Miami tiene bien ganada fama de ser un tumor pestilente desde donde se fraguan todos los complots conspirativos para derrocar gobiernos progresistas del hemisferio occidental, con la ayuda unas veces abierta y otras encubierta de los sectores más reaccionarios de la política norteamericana, en ocasiones al control de la política exterior de Estados Unidos. La Guatemala de Jacobo Arbenz en 1954 y el Playa Girón cubano de 1961 son los mejores ejemplos de ello.

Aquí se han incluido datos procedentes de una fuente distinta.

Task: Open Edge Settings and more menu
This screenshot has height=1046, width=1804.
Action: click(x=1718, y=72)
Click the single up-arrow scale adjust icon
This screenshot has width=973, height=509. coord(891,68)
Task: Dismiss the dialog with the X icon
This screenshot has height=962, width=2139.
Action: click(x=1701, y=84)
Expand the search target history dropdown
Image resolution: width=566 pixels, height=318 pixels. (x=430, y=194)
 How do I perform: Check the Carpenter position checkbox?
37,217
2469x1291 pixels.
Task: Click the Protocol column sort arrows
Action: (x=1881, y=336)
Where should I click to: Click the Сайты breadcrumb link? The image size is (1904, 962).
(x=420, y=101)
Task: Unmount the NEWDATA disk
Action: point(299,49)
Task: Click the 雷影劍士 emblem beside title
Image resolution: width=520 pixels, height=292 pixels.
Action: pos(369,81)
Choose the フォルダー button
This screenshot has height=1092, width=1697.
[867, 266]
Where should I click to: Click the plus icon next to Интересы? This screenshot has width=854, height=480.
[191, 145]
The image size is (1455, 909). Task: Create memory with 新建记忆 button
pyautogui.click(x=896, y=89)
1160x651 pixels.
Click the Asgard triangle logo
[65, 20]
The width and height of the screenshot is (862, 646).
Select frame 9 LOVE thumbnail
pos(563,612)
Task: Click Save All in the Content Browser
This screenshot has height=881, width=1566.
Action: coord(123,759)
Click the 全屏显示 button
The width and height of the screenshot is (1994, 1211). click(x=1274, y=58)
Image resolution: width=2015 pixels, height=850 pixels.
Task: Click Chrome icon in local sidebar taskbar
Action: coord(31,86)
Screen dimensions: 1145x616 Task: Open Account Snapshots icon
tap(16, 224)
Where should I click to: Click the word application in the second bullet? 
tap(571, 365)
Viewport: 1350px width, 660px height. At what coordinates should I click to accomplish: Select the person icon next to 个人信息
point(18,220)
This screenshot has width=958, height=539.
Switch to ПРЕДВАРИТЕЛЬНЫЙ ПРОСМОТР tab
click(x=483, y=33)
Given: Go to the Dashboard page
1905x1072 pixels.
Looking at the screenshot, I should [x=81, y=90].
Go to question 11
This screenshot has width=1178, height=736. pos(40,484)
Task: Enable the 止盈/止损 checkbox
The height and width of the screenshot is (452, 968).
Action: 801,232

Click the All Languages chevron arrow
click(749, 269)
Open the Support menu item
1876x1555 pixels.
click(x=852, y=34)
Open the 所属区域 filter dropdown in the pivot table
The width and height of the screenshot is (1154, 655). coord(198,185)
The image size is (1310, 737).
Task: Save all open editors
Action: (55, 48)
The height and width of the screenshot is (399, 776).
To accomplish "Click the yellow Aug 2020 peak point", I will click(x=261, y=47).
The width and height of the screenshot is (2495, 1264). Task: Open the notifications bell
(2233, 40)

¿Pero será Miami por siempre el bastión referente y conspirativo de la extrema derecha latinoamericana y cubana? Todo depende de cómo se acelere el proceso demográfico en este estado de la unión americana con la inserción en el sur de La Florida de nuevos grupos de emigrantes latinoamericanos, que tienen mentalidades distintas y más progresistas, como es el caso concreto de los puertorriqueños, que de hecho son ciudadanos norteamericanos con derecho al voto en este país, que de seguir aumentando progresivamente esa corriente migratoria, alterará sin lugar a dudas el resultado electoral en los comicios venideros, comenzando por estas elecciones del próximo mes de noviembre.
Todo depende de lo que digan las urnas. Miami está en una verdadera encrucijada política en la que la extrema derecha se la juega todo en una batalla de la que no hay regreso.
Y hasta la próxima entrega de El Duende que con mi gallo me voy cantando a mi tumba fría. Bambarambay.